New book examines how to better support Black boys in a broken educational system
Miami’s Nathaniel Bryan addresses the impact of socially constructed stereotypes and perceptions in the classroom.
New book examines how to better support Black boys in a broken educational system
Commonly cited statistics about Black male students — high dropout rates, low test scores, low graduation rates — obscure the problems of an educational system that fails to understand and meet the academic and social needs of Black boys in the student body, according to a new book by Nathaniel Bryan, an assistant professor of early childhood education at Miami University. His new book, Toward a BlackBoyCrit Pedagogy: Black Boys, Male Teachers, and Early Childhood Classroom Practices, explores the teaching practices that can better support Black boys, while also examining the consequences of the existing educational system in the United States.

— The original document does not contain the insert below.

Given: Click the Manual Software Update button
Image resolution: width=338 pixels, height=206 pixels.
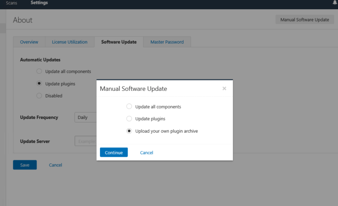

“Curriculum is built on the experiences of white children, [and] schools are culturally relevant and responsive to the academic and social needs of white children. And the ways in which teachers teach are often informed by white cultural ways of knowing and being,” Bryan said. “For that reason, it's important that teachers are prepared to teach in culturally relevant and responsive and sustaining ways to better support the academic outcomes of Black boys.”
Bryan studies the constructed identities and teaching styles of Black male teachers and the schooling and childhood play experiences of Black boys in early childhood classrooms.

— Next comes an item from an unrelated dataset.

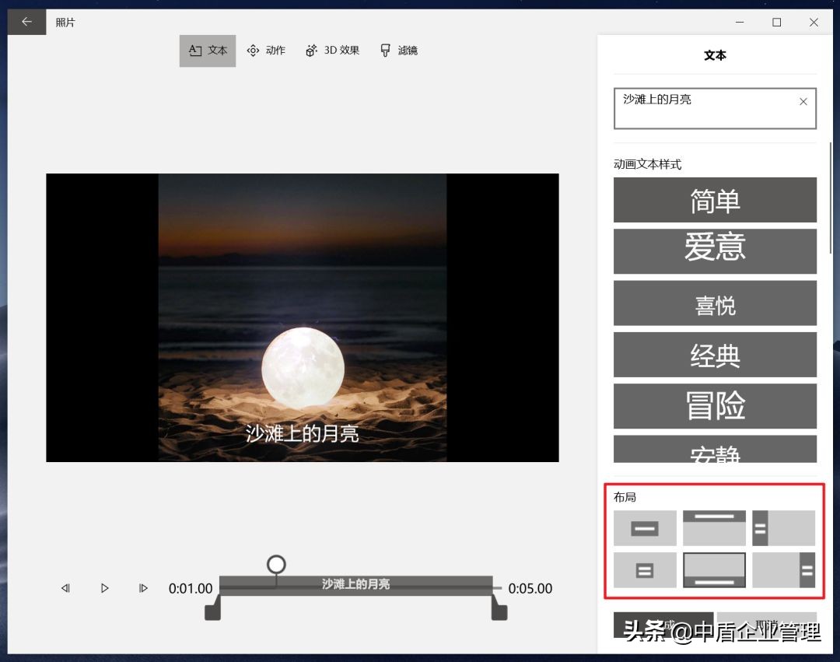
Task: Select the 文本 text tool in toolbar
Action: point(207,50)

“The preschool-to-prison pipeline is a reality for Black boys, often because of teacher biases and stereotypes, and the ways in which they read Black boy bodies. And we know that those bodies in society writ large are already socially constructed as dangerous and harmful,” Bryan said. “So those kinds of deficit descriptors are mapped onto Black boys in schooling spaces. It explains why in early childhood classrooms they are suspended and expelled three to five times more than their white counterparts.”
Throughout the book, Bryan provides an in-depth examination of pedagogies, literacies, and practices Black male teachers employ, as well as a perceptive view of the academic and social landscapes Black boys must navigate.
“We have a tendency to focus on the ways Black boys are oppressed in school. But in terms of healing, we need to recognize the potential possibilities. And if we highlight the joy of Black boyhood in schools, by allowing them to be fully human in early childhood and in educative spaces, then we will begin to see this healing. We would begin to see boys continue to be interested in school.”
Bryan said that the deficit narrative surroundings Black boys affects the way they experience school. He said they are targeted in particular ways and perceived as being deficient in some way, with something to overcome, even before they enter school.
“When teachers begin to recognize that all black boys are brilliant, it will encourage them to better support Black boys. It will encourage them to meet Black boys where they are.”
Toward a BlackBoyCrit Pedagogy was published by Routledge last week. For additional resources, hear Nathaniel Bryan discuss his work on a recent episode of the Reframe podcast.